The course has been designed to provide the engineering and management skills needed to ensure that nuclear systems and equipment can be operated safely and efficiently and in an environmentally sustainable way. Specialist modules include the principles of nuclear engineering, advanced manufacturing and materials for nuclear applications, and industry codes and standards.
Depending on previous experience, the course will take up to five years to complete. Graduates will qualify with a Bachelor of Engineering (Hons), and be well suited for roles including design, operational management, project management, plant performance enhancements and maintenance of safety standards.
The Nuclear AMRC and the AMRC Training Centre worked together closely to ensure that the course meets industry needs, coordinating input from employers in the nuclear supply chain and supporting development of the curriculum.

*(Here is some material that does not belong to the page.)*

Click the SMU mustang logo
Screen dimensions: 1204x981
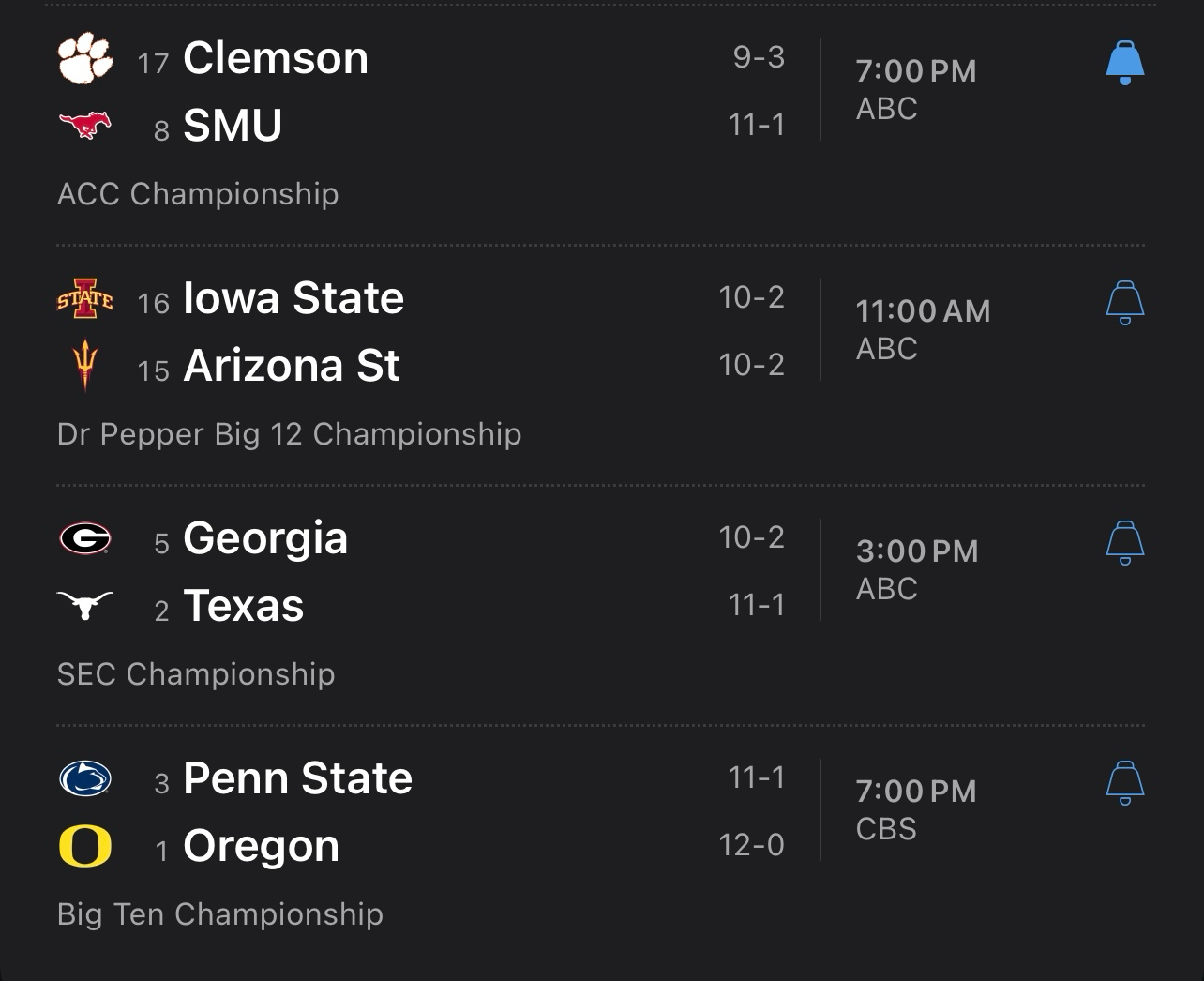click(85, 125)
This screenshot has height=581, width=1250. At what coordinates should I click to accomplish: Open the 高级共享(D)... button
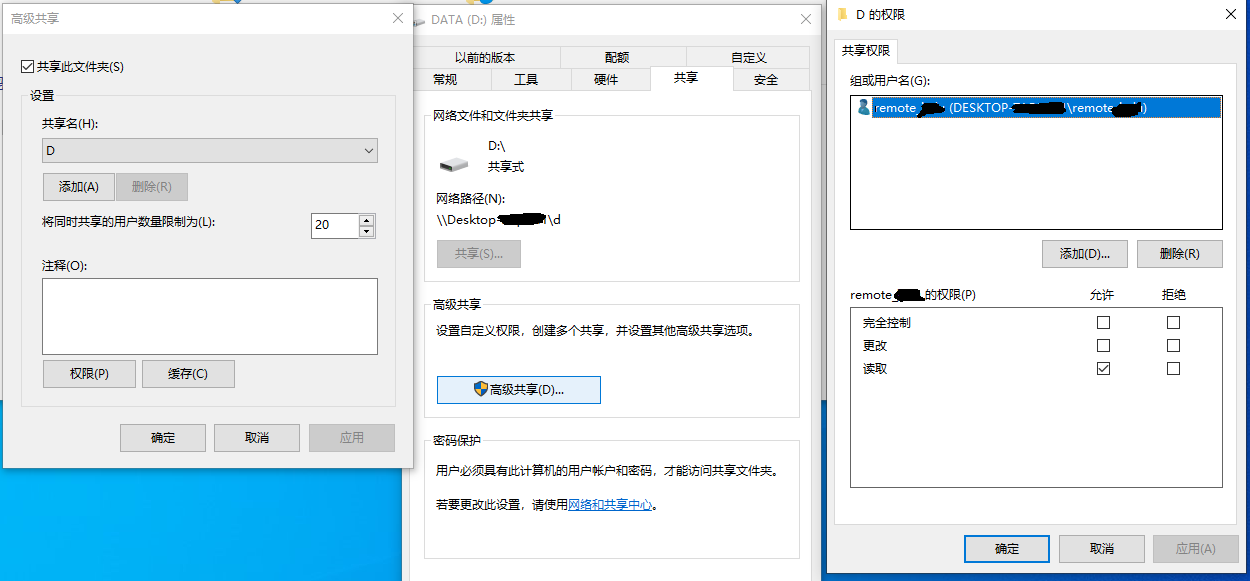[x=519, y=390]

Liz Gregory, supply chain and skills director at the Nuclear AMRC, said: “We are committed to supporting our supply chain companies to obtain suitably qualified personnel to meet today’s challenges and those of the future. There is a real shortage of staff in the nuclear sector, so we are working hard with our partner organisations to meet their needs for high-quality training and to give young people the best possible start in the industry.”
Apprentices will be employed by a company working in the nuclear supply chain throughout their training. Their employer will pay the course fees plus a basic salary, either with support from the apprenticeship levy or via co-investment with the government if the employer doesn’t pay the levy. As part of their final year of study, the student will carry out an industrial project to tackle a real engineering challenge for their employer.
For people who want to work in nuclear but are not currently employed in the sector, the AMRC Training Centre can match applicants to a suitable employer.
Nikki Jones, director of the AMRC Training Centre, said: “The nuclear sector is a rapidly-developing high-value sector in the UK with immense growth opportunities. With the new Nuclear Scientist and Nuclear Engineer degree apprenticeship, we want to feed into the skills bank for industry employers and also provide our apprentices with quality training and knowledge needed to get a head-start in the industry.
“Building on the AMRC Training Centre’s remarkable track record in apprenticeships in other high-value sectors, we’re confident that the new degree apprenticeship will be an excellent first step towards plugging the existing skills gap in the nuclear industry and will open up exciting, new opportunities for young people looking to get into the industry.”
Applications for students are now open, with apprentices starting the new course in September. The course aims to help employers in the industry bridge the skills gap and develop their workforce. Employers interested in getting involved can contact the AMRC Training Centre for more information.
With an estimated 150,000 skilled people needed to meet the UK’s target of 24GW of nuclear power by 2050, the Nuclear AMRC is currently expanding the support it provides to companies to support skills development. The course aims to bridge the skills gap for all employers in the industry.